PROBLEM TO WORK ON =>
Across the data below, in how many lines does the word "computer" appear? Give only the number.

INFORMATION SUPPLIED =>
☆ ☆ ☆ ☆ ☆
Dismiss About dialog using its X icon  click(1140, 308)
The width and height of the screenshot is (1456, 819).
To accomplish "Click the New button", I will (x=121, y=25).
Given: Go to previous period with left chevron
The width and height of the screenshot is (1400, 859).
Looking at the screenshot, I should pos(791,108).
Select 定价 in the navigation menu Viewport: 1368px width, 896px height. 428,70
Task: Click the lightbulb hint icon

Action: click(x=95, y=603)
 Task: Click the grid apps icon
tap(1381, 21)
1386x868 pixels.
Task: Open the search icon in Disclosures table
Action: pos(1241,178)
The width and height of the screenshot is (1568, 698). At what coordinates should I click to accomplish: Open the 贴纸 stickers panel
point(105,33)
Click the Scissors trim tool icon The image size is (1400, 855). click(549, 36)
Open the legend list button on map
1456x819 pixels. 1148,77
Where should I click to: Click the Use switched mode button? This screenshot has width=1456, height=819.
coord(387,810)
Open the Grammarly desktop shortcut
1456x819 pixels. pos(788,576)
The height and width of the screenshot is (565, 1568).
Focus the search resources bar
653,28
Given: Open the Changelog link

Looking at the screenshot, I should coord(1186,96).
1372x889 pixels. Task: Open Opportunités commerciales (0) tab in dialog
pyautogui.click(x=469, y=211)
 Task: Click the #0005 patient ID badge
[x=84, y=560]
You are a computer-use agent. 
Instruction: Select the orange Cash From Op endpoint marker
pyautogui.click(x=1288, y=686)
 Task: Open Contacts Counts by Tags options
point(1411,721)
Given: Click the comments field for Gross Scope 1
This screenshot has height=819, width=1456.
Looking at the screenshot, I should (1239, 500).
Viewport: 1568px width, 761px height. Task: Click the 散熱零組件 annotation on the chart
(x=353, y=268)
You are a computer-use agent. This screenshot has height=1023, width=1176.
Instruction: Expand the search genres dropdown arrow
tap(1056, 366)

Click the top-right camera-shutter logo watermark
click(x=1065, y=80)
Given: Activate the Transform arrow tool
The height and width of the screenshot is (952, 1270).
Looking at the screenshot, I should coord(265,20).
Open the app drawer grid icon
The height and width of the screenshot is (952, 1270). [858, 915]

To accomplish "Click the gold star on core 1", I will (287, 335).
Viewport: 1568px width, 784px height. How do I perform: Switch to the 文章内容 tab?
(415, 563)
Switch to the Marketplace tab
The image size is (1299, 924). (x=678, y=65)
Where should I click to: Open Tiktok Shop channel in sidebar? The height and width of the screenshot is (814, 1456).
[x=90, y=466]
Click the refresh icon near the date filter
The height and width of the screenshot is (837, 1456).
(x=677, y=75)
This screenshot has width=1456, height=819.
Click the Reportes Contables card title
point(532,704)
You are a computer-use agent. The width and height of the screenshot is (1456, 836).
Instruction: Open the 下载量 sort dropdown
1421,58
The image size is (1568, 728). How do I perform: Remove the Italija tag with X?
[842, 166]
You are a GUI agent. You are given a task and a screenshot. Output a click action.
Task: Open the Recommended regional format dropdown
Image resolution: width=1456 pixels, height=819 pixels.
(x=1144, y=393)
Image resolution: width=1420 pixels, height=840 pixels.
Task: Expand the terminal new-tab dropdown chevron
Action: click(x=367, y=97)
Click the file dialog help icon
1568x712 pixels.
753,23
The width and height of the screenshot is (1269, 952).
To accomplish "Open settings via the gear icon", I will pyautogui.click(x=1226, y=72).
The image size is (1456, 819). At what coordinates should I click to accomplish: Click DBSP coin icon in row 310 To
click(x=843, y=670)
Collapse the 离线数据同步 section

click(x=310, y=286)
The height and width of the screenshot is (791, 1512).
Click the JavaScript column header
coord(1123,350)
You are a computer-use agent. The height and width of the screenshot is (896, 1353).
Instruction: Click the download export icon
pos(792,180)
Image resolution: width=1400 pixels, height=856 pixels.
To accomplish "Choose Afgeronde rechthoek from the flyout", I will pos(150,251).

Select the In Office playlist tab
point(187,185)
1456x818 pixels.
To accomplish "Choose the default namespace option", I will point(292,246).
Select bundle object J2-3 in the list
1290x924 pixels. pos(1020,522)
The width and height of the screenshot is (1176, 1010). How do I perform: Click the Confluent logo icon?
☆ ☆ ☆ ☆ ☆
WRITTEN RESPONSE =>
4